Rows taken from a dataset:
********
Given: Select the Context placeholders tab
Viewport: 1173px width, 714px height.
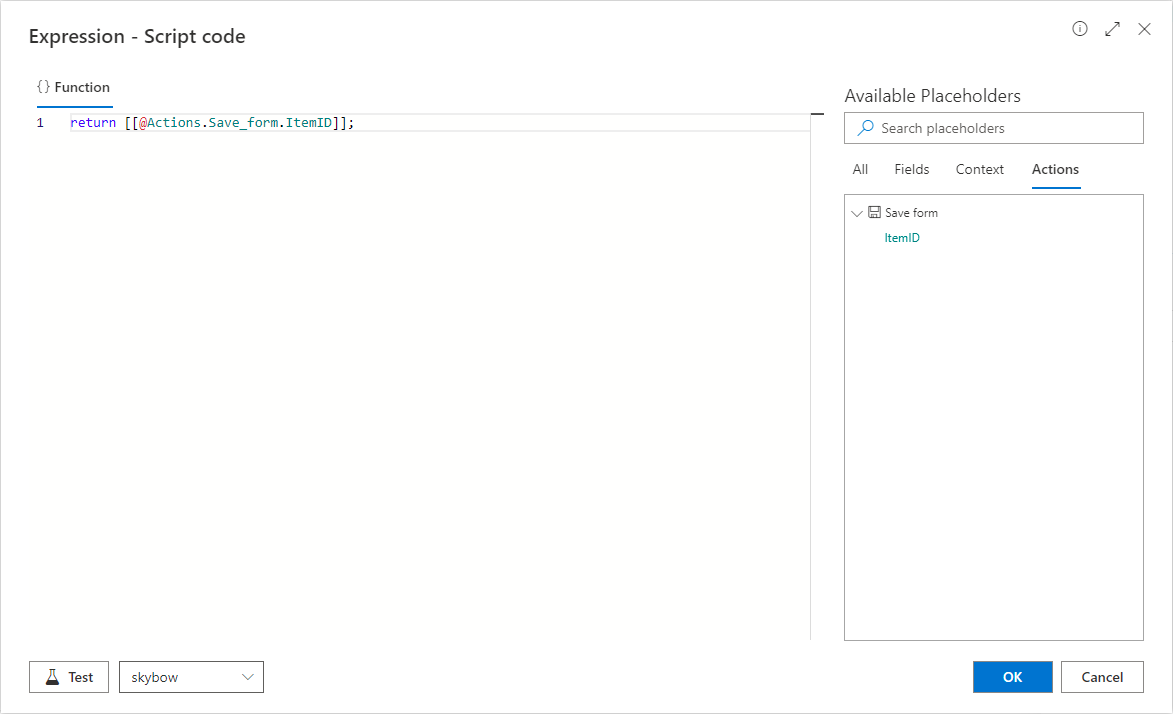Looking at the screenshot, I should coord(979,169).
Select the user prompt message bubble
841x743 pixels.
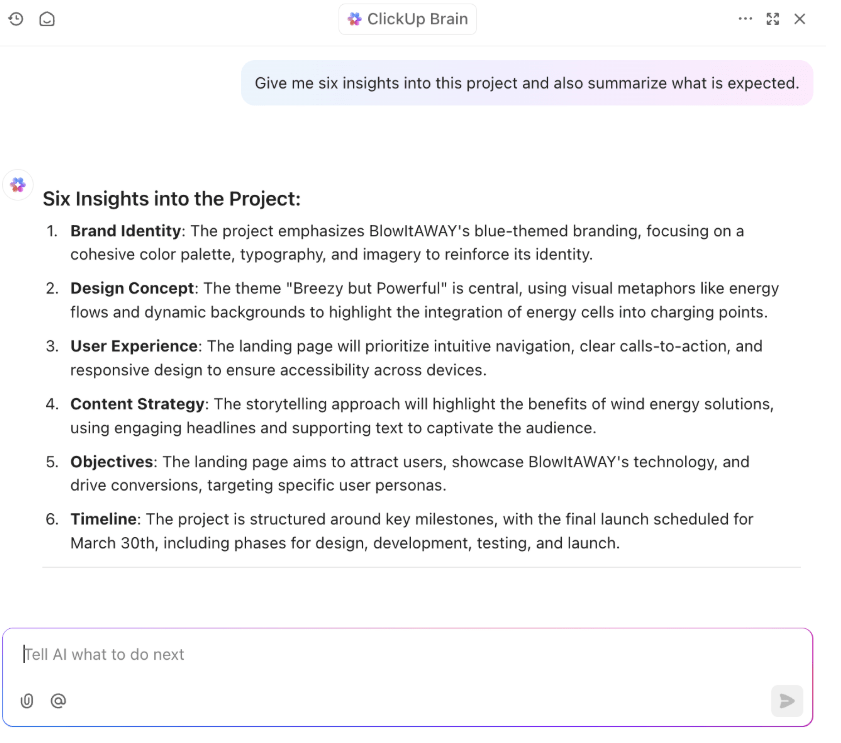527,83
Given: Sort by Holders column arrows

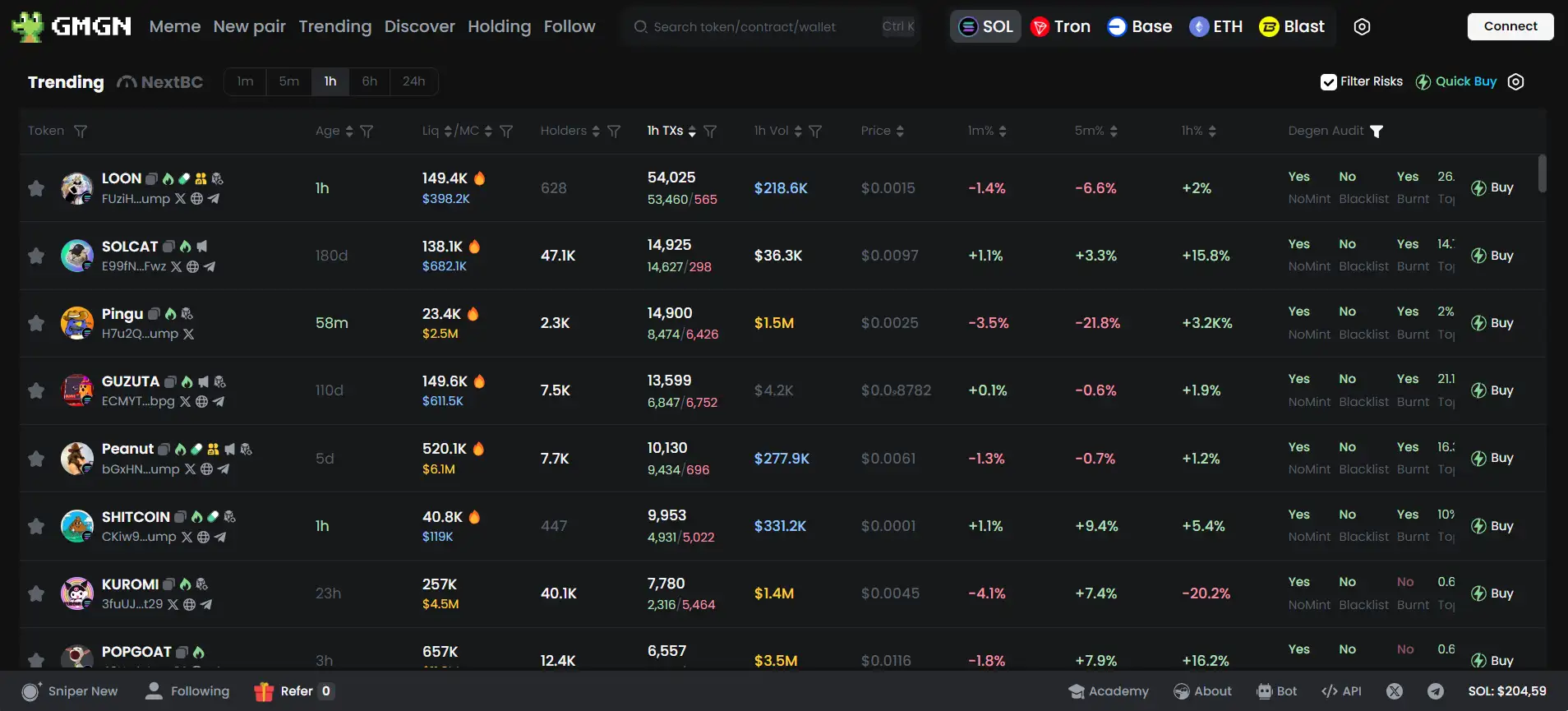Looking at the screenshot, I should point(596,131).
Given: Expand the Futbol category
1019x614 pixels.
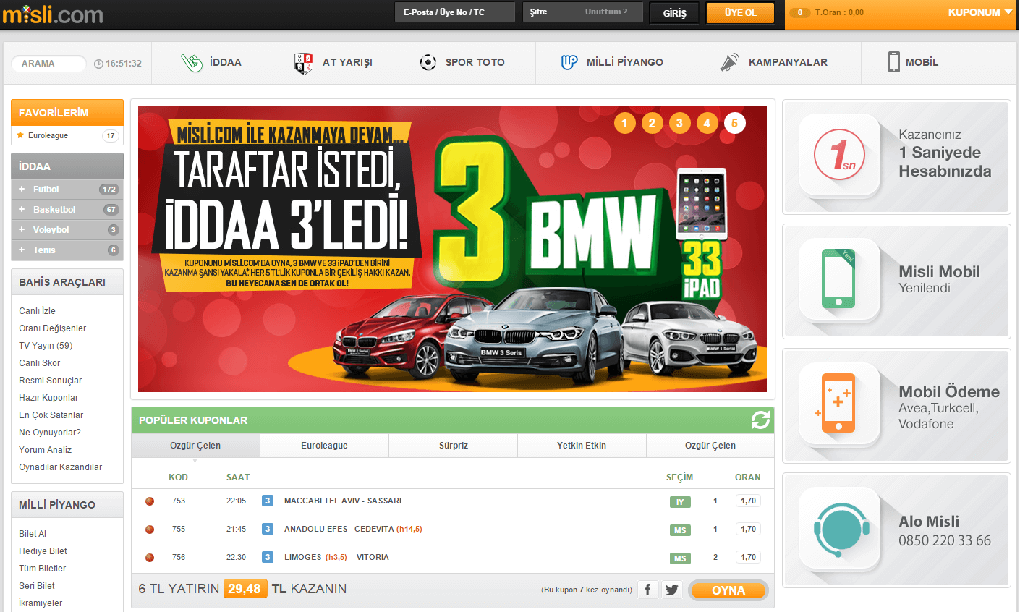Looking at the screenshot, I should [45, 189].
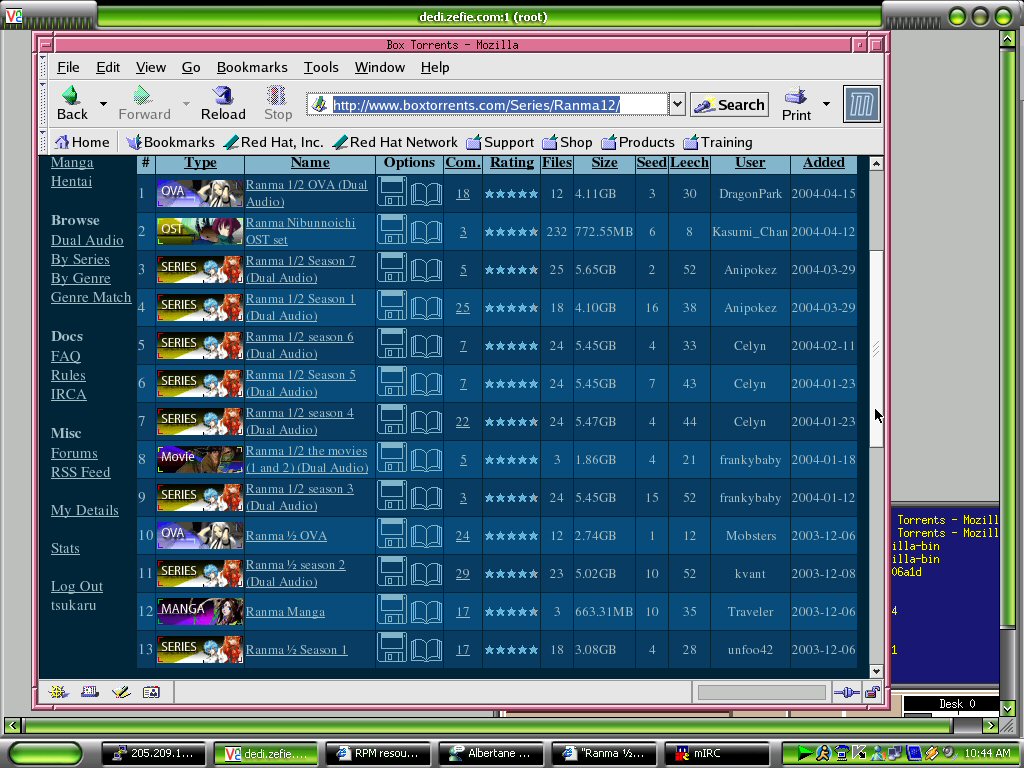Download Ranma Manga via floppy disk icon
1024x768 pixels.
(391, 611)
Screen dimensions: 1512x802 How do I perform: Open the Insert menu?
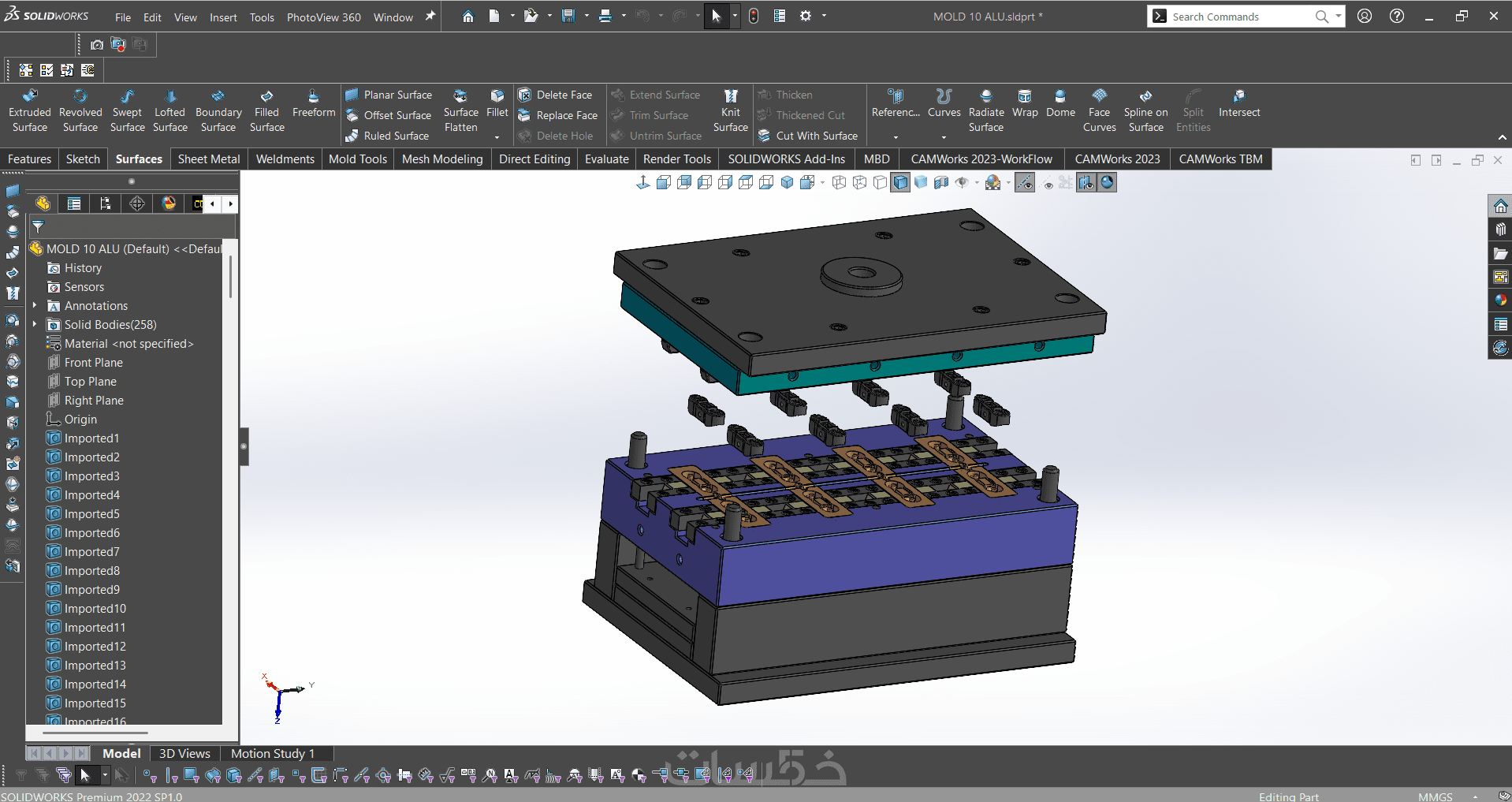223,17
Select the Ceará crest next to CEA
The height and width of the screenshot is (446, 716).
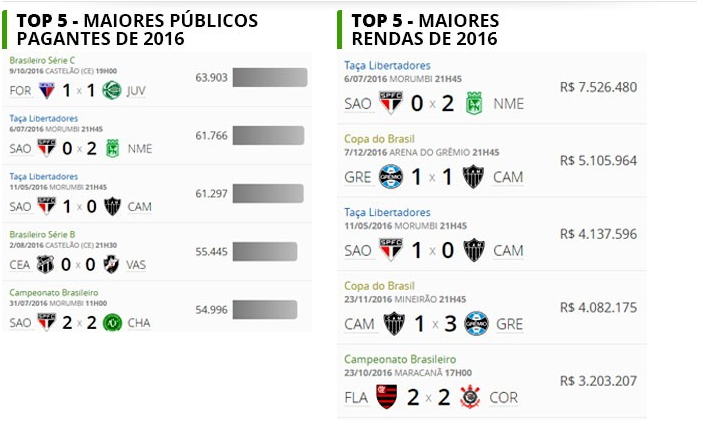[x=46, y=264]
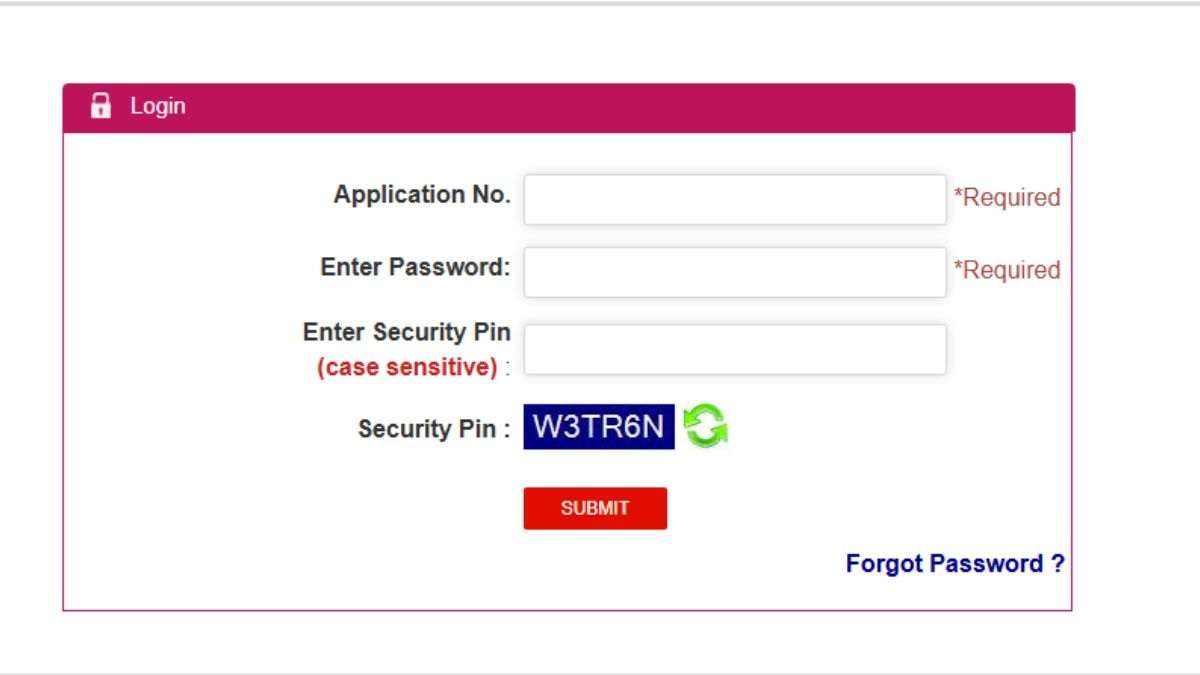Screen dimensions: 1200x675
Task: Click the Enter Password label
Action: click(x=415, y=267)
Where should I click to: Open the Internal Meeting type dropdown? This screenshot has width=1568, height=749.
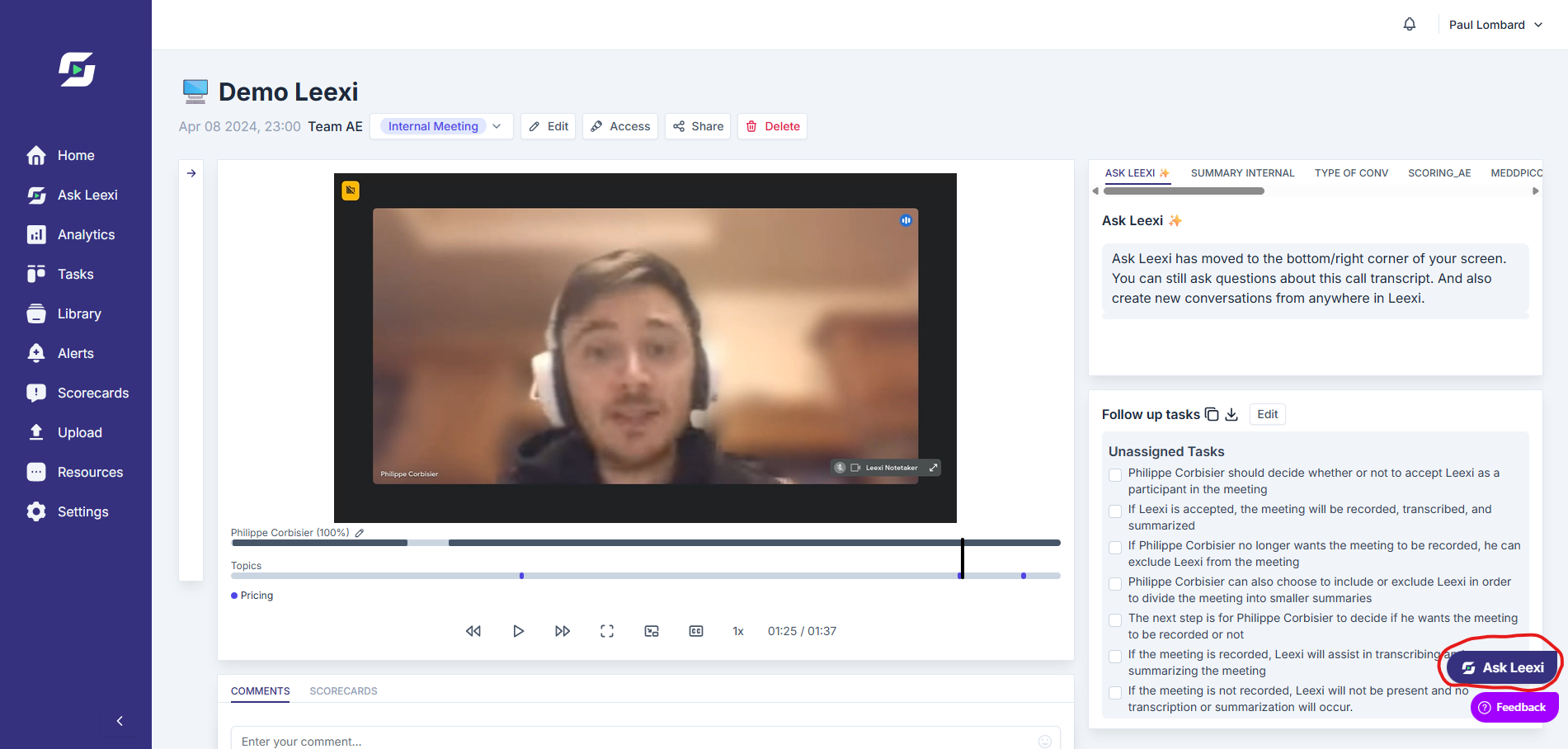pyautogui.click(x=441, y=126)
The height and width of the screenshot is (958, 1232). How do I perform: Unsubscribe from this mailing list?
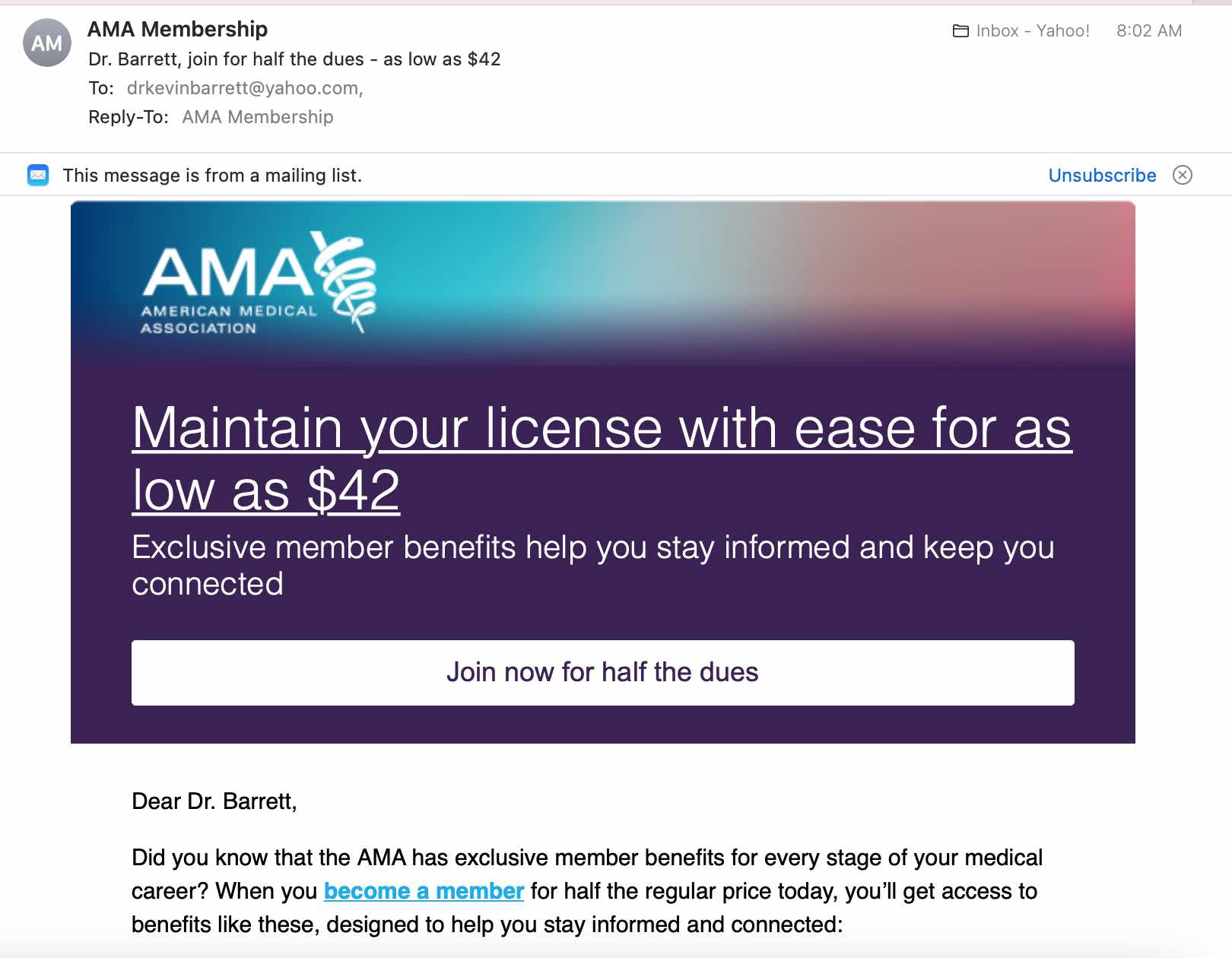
********
* _EXERCISE_: Which lines of the records contain the word "height"? Pick out each one and copy it.

* _REPLY_:
Viewport: 1173px width, 714px height.
The height and width of the screenshot is (446, 716).
Where should I click to: Open the Internal Meeting type dropdown? This screenshot has width=1568, height=749.
The height and width of the screenshot is (958, 1232). How do I perform: Unsubscribe from this mailing list?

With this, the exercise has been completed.